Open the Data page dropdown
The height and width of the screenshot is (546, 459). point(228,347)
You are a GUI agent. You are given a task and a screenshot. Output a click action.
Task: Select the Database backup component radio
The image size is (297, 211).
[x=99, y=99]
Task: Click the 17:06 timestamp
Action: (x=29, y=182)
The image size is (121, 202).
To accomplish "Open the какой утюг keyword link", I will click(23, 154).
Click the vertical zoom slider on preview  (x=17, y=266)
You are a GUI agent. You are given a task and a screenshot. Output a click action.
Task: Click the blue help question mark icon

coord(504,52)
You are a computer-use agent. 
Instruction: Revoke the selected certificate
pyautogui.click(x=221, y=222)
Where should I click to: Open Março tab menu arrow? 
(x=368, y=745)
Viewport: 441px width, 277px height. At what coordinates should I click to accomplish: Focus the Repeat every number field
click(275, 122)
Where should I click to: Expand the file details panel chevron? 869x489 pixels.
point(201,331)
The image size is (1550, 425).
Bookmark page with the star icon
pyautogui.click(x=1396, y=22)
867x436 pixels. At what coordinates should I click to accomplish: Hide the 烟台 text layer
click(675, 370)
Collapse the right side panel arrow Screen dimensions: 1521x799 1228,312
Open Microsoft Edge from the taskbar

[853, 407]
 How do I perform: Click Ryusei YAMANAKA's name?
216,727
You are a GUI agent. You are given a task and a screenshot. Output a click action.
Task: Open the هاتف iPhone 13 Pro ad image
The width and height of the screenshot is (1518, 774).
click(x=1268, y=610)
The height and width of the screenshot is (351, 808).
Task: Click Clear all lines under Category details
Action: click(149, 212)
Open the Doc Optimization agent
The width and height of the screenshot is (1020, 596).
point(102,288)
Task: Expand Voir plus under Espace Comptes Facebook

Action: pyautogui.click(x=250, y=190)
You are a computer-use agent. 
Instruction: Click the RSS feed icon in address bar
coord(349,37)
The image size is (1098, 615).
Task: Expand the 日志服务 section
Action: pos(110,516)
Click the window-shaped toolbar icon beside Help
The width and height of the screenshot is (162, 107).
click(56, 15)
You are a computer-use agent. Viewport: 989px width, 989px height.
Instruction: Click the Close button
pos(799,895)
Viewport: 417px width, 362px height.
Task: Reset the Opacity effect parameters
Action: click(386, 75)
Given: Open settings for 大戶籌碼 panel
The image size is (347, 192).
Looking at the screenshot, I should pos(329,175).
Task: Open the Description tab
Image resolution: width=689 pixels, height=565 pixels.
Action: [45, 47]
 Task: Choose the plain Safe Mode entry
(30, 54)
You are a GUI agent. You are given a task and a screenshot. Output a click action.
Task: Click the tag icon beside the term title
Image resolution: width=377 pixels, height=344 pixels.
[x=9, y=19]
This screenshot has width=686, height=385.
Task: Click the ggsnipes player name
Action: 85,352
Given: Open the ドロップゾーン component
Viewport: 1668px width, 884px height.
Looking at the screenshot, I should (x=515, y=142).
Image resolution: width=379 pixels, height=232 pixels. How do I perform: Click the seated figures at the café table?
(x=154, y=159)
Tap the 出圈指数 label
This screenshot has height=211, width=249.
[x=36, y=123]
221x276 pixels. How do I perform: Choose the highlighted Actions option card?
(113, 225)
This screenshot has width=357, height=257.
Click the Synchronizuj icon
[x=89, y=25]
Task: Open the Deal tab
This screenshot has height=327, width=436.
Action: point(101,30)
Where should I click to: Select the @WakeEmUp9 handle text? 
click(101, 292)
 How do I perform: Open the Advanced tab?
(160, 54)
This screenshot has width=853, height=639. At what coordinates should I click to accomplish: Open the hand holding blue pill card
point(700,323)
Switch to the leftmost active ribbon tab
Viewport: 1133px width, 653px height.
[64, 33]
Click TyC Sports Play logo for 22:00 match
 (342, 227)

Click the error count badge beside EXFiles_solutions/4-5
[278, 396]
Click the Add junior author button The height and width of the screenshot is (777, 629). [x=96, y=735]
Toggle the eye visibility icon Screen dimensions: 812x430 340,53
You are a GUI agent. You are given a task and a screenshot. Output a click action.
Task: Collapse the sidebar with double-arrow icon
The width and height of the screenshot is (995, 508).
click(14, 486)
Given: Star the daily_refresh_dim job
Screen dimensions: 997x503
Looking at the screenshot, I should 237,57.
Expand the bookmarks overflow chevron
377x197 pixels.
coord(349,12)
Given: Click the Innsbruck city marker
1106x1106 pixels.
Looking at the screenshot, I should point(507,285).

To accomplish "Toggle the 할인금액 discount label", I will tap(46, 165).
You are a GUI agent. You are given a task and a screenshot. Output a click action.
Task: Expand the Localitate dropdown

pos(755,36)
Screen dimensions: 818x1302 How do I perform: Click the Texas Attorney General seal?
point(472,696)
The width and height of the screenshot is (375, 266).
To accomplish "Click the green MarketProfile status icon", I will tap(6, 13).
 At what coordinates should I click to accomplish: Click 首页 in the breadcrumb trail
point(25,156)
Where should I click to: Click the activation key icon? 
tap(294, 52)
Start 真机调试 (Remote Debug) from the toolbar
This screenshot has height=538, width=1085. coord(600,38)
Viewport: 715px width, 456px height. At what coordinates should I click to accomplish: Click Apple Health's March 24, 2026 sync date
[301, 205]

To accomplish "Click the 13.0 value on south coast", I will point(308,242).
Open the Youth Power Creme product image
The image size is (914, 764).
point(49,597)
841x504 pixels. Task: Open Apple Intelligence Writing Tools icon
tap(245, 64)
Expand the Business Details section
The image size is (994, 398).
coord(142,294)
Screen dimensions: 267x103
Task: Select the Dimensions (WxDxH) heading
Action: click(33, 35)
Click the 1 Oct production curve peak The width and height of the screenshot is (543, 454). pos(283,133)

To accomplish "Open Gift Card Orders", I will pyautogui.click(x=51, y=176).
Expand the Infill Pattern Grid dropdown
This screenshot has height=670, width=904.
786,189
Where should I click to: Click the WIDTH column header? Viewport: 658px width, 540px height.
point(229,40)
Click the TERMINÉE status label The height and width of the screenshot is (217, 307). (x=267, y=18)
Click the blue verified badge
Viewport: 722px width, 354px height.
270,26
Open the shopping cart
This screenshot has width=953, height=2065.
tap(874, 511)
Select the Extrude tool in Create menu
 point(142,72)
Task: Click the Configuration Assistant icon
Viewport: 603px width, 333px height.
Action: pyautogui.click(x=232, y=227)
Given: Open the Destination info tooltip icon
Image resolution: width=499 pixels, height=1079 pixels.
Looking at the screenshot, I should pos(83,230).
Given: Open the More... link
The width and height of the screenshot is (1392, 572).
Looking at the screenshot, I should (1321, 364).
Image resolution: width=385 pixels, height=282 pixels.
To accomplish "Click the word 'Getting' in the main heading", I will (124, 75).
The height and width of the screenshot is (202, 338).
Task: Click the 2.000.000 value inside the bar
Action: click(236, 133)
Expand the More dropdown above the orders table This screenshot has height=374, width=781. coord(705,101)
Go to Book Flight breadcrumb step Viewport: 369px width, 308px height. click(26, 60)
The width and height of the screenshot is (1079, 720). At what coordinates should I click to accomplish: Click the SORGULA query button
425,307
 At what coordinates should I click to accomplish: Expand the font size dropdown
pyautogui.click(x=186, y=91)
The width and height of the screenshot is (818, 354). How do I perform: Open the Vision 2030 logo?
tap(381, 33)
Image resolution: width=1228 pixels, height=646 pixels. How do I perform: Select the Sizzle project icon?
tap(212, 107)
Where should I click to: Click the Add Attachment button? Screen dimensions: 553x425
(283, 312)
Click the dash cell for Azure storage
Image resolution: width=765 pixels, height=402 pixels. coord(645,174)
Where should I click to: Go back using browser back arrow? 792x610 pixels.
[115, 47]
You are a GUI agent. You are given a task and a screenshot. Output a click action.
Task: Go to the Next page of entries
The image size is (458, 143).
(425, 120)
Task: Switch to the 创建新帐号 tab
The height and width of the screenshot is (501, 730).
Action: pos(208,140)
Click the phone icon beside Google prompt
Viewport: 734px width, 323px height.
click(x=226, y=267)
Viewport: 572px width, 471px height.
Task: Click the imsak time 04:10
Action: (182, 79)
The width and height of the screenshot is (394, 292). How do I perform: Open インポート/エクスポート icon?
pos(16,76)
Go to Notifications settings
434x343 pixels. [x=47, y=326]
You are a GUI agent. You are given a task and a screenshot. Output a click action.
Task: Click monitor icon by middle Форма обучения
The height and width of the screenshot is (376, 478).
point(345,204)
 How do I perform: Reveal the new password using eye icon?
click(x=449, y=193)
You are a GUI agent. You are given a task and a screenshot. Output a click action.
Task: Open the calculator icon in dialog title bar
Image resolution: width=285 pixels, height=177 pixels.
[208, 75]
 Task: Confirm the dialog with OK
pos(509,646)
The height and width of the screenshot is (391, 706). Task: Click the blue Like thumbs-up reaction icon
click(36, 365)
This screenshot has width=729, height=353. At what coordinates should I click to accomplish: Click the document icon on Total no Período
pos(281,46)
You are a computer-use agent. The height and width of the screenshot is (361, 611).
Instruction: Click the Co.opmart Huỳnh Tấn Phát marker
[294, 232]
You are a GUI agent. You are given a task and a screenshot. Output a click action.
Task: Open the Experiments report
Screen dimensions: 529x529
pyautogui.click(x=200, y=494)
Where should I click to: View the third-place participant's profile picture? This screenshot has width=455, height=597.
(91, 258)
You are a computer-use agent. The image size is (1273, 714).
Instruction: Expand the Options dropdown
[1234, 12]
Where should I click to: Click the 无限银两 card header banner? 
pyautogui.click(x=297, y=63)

- _TO DO_
Only the number should be given: how many lines in the entries above contain the string "title"?

- _ANSWER TO THIS TASK_
2